Dataset excerpts
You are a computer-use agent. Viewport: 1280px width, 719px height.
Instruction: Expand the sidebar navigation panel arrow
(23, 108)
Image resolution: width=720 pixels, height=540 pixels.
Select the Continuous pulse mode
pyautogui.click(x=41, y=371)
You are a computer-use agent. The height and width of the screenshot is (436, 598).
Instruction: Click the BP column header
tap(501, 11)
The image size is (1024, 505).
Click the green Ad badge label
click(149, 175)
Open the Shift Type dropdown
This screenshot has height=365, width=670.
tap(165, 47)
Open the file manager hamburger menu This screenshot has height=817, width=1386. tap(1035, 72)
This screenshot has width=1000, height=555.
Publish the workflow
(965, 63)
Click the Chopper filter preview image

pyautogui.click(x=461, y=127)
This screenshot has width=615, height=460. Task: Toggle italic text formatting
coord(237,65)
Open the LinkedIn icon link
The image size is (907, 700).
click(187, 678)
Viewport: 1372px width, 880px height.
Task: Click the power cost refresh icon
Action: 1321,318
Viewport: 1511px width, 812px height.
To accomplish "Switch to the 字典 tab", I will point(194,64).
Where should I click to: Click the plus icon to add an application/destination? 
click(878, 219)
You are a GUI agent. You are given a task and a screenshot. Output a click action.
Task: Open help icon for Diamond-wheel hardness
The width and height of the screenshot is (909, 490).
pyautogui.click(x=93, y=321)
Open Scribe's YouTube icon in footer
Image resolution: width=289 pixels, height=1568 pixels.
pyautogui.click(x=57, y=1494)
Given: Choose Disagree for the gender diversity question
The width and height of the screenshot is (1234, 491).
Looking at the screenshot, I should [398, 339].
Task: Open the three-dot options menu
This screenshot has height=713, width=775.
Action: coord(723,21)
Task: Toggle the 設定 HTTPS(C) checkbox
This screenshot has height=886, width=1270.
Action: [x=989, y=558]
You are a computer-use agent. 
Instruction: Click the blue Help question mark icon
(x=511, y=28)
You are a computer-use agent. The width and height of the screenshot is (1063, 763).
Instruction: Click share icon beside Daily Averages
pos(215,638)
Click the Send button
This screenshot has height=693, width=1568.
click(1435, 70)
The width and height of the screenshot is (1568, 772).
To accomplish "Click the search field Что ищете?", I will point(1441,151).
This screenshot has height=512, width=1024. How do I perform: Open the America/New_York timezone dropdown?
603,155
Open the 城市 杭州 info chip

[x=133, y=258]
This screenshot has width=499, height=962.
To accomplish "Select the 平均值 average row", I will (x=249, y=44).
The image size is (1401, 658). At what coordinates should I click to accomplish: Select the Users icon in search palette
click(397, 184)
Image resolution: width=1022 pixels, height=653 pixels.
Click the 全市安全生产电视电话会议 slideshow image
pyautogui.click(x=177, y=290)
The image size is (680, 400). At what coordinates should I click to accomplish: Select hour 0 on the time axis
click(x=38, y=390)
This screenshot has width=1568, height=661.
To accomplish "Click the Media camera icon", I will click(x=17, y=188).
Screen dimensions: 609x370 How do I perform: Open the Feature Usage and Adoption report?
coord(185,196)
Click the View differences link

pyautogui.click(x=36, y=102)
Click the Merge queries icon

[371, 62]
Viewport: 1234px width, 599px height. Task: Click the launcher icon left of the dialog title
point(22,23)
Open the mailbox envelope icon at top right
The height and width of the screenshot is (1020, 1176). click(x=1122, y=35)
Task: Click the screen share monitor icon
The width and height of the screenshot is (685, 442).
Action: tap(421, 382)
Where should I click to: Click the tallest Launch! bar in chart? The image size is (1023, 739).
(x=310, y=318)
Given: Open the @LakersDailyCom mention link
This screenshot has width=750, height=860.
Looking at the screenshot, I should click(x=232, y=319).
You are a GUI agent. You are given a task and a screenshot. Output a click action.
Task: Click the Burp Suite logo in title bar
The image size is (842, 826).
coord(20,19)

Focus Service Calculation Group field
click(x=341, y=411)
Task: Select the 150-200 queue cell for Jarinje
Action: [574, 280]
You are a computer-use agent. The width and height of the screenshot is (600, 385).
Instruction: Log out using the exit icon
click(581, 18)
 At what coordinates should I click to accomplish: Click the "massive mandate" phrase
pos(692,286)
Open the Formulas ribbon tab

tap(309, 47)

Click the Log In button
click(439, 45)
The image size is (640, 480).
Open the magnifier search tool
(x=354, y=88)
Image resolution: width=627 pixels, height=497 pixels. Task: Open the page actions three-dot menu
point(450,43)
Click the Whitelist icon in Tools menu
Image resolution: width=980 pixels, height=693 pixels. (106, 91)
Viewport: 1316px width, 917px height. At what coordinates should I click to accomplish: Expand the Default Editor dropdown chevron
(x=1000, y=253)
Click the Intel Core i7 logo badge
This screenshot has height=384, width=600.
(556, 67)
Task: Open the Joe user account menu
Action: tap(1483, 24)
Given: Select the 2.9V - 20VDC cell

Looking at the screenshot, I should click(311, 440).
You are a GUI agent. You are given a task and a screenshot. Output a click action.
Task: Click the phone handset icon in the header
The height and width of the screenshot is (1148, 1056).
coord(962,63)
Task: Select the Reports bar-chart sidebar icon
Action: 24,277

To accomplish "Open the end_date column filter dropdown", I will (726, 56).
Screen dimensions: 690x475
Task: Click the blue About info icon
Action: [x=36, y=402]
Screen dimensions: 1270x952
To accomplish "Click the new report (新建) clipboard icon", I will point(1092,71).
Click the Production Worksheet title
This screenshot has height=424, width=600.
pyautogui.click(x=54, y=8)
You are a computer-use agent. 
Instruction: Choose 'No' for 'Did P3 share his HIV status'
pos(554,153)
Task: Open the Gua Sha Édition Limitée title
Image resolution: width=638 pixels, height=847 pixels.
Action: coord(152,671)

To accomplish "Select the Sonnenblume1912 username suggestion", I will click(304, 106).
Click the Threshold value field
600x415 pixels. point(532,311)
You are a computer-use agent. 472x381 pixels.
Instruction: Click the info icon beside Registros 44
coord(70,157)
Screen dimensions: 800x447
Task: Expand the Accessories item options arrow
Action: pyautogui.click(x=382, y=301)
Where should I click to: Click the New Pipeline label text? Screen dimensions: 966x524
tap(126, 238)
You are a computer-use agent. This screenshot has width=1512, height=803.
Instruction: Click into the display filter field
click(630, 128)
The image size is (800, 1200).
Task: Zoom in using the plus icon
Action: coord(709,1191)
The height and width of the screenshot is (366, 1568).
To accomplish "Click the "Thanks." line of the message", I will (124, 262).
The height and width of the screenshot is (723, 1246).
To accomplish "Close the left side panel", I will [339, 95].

# Your task
Out of the entries, report each line that contains the word "logo".

# Reply
Task: Click the Burp Suite logo in title bar
Click the Intel Core i7 logo badge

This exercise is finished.